16 Aralık 2023 Cumartesi

SA10489/SD2953: Sıkıntı (Roman); 6. Bölüm-Ova 29

Sonsuz Ark/ Evrensel Çerçeveye Yolculuk

"İnsan kibri hiçbir şeye benzemiyordu, çok iğrençti, bayağı ve mide bulandırıcıydı. Şeytan’ın lanetli sınırlarını da aşan bir başkaldırıydı. Geçmiş böyleydi, şimdi de böyle. Gelecek ne gösterecek bilmiyordum."

‘Ova Yazarı’nın notları düşüncelerimle ve şahit olduklarımla eşleşiyordu. Birçok şirket yöneticisinin sanki çok ulvî bir şeymişçesine moda akımlara kapıldığını biliyordum. Bir kısmı o kadar titizdi ki, bir Müslümanın namazına olan düşkünlüğünden daha sıkı bir ritüel düşkünlüğü taşıyordu çevrelerine.

Özellikle Budizm, meditasyon ya da yoga. Bir şey sanki gücün damarlarına bunu dayatıyordu. Yine acınılacak durumdaydı insan; milyonlarca yıllık dünya hayatında atalarının yaptığı hatalardan hiç ders almamıştı.

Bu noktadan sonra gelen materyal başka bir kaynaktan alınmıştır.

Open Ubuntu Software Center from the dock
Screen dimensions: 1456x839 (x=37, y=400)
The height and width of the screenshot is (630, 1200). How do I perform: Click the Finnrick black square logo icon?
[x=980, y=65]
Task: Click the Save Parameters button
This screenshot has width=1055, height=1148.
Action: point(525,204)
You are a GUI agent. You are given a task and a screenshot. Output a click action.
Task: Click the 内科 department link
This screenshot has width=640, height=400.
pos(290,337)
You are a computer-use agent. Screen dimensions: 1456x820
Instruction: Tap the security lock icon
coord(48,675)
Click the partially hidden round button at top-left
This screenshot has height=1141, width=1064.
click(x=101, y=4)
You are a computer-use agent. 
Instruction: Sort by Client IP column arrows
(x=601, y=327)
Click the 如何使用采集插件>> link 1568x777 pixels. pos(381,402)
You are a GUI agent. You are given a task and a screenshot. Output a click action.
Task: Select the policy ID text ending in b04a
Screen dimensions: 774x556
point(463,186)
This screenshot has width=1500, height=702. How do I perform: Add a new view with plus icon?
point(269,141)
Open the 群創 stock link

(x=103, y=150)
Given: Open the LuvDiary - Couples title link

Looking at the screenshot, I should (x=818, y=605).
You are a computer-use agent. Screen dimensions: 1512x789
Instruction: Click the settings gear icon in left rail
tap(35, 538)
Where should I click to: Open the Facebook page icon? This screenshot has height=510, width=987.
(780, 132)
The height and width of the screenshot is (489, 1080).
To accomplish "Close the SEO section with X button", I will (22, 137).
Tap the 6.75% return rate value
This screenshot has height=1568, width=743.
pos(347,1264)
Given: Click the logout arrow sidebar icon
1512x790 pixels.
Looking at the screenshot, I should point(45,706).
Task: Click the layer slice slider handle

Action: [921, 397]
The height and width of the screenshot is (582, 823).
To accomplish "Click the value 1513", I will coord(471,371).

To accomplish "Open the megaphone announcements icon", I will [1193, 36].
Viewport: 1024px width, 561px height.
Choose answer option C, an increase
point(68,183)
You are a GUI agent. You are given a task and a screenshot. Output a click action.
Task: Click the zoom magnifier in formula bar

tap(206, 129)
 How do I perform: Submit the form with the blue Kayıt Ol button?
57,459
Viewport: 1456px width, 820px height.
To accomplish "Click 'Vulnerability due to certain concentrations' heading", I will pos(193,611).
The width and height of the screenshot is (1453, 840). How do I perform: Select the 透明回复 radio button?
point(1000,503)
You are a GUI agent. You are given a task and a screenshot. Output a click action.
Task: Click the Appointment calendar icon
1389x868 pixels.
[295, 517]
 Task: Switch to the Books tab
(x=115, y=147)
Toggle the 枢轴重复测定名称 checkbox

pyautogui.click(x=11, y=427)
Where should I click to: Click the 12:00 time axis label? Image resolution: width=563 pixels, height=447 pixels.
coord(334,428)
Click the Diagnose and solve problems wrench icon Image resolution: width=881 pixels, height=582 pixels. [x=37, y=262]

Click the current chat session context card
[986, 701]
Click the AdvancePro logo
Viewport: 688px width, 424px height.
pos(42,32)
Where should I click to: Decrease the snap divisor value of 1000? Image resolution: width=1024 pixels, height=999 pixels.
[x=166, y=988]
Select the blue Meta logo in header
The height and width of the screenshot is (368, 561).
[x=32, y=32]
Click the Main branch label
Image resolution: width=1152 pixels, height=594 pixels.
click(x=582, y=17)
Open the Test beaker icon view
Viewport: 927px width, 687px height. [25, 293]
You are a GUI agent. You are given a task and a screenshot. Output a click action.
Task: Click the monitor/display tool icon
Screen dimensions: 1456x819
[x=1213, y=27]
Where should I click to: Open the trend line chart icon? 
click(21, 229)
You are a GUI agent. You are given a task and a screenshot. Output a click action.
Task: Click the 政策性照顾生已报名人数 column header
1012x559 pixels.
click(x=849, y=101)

Yorulduğumu hissettiğim zamanlarda şimdi olduğu gibi insanın geçmişine odaklanırdım. Ben de kısa bir süre sonra bu geçmişin bir parçası olacaktım. Ne kalacaktı benden geriye?

Bu soru her zaman yorgunluğumu bir bahar dinginliğine dönüştürecek kadar enerji verirdi bana. İnsanların düşüncelerindeki kaostan kurtulmak için girdiği arayışları gördükçe şaşkınlıkla bakardım; ne arıyordu insan? Kur’an her yerdeydi, neden Kur’an okumuyordu?

Sebebi açıktı aslında: ‘Biz Kur’an’dan, mü’minler için şifa ve rahmet olacak şeyler indiriyoruz. Zalimlerin ise Kur’an, ancak zararını arttırır.’ diyordu Allah İsrâ Suresinin 82. ayetinde.

Kur’an’ın verdiği şifa ve rahmet ancak inananlar içindi.

Uçak Adana semalarına doğru süzülürken ‘Bekçi’nin notlarına geri dönmüştüm:

“Son yüzyılda korkunç bir hızla yayılan 'Buddha ve Konfüçyüs öğretileri' keskin bir durulanma görüsüyle, 'yoga koşullanması' ve 'hiçlik' ile birlikte 'evrensel güç' paradigmaları, Yahudi-Hristiyan Batı medeniyeti için 'kökleri olan' yeni değerler oluşturmakta kullanılmaya başlandı. (Brenda Shoshanna ‘Jewish Dharma’ adlı kitabında Yahudilik ve Budizm'in ruhani uygulamalarının "bir kuşun iki kanadı" olduğunu söylüyor.)

Artık karma bir din veya eski öğretilerle yeni psikolojik sistem unsurlarının oluşturduğu 'değerler sistemi' denebilecek ürünlerin tümü, Batı insanı için 'yepyeni bir hayat tarzı' öneriyor. Ancak yeni değerler sistemi, Batı medeniyetinin temeli olan 'ben olgusu' ile ilişkilendirilerek daha cazip bir hâle getirilmeye çalışılıyor; yine bir paradoks oluşturuluyor ve arayışların tümü insanın 'ben merkezi'nde son buluyor. Ne yazık, ki; 'ben mutluluğu', yeni asalet ve dinginlik arayışlarını tekrar başa döndürmekten başka bir işe yaramıyor.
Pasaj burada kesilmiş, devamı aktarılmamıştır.